# PGY - Pilot Energy



## System (24 September 2010)

Earth Heat Resources (EHR), formerly known as Fall River Resources (FRV),  is an ASX listed New Energy company focused on green assets for electricity production.

The Company's primary asset is the Copahue Geothermal Project in Argentina where it has signed a Heads of Agreement to farm-in and joint venture with Geothermal One Inc., a private Canadian company where Earth heat has the opportunity to earn up to 87.5% of the project through development funding.

http://www.earthheat.com.au

Previous discussion of this company can be found in the FRV thread: https://www.aussiestockforums.com/forums/showthread.php?t=3091


----------



## earthgas (20 March 2011)

*Re: EHR - Earth Heat Resources*

Has anyone checked the valuation for this stock out? B/W 36c to 96c. I has a quick look of its recent announcements, and I feel this one should be the good for grab a few parcels for holding purpose.


----------



## tremmas (8 September 2011)

*Re: EHR - Earth Heat Resources*

Out of the renewable and ‘green’ energy companies on the ASX, this is one that grabbed my attention.

I am quite interested in the whole renewable energy sector, both from an investment potential and personal curiosity point of view. While I believe that more sustainable energy solutions are necessary (and possibly inevitable in the distant future) it is a difficult environment for most companies to turn a significant profit in the current market. While a lot of the other green energy companies I looked at were relying on technological advancement, public grants and a major shift in Aus & world energy markets, I got the feeling that EHR has the potential to profit in the current environment.

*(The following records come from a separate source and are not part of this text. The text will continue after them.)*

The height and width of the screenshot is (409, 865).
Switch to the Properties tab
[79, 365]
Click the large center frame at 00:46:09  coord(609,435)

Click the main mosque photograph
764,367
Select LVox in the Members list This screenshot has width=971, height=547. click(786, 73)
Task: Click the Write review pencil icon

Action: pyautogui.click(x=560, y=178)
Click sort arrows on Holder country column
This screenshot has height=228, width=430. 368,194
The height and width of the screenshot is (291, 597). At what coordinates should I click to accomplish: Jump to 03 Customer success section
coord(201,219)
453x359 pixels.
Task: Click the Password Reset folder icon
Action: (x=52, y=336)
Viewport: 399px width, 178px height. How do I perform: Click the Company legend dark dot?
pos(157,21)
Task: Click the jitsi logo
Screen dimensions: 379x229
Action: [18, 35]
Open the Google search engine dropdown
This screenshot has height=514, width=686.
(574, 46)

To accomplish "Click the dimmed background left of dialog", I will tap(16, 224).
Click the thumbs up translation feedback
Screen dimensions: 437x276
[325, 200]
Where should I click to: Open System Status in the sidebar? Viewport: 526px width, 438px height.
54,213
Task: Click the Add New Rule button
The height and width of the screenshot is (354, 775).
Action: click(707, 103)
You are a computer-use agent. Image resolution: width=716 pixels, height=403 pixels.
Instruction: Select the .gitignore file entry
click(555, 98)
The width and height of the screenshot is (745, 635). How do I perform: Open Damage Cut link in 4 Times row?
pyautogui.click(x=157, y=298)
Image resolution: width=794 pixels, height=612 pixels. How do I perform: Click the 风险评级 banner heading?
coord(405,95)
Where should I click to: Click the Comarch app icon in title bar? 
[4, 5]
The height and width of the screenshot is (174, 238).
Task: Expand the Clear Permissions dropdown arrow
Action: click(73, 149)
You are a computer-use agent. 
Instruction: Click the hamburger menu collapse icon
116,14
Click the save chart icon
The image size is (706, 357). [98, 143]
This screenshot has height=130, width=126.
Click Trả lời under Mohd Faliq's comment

Their Copahue, Argentina geothermal project is looking good with a recent upgrade to resource, an EIA and Concept Study completed. There are still a few years until they are expecting power generation (and revenue) but it’s an interesting project. They also have exposure to  African and Australian markets and are not limiting themselves to renewable energy options with coal bed methane interests in South Australia.

While I always read valuations with a hefty dose of salt, they have been given a price target of above 20c by RB Milestone and 30-70c by Arrowhead. These are probably a little generous but I do believe they have a significantly lower risk profile compared to other geothermal and renewable plays. 

This (and possibly CWE if they can get a commercial project up and running) is currently the ‘green’ play in my portfolio, and one I am keenly following for news while they develop their projects.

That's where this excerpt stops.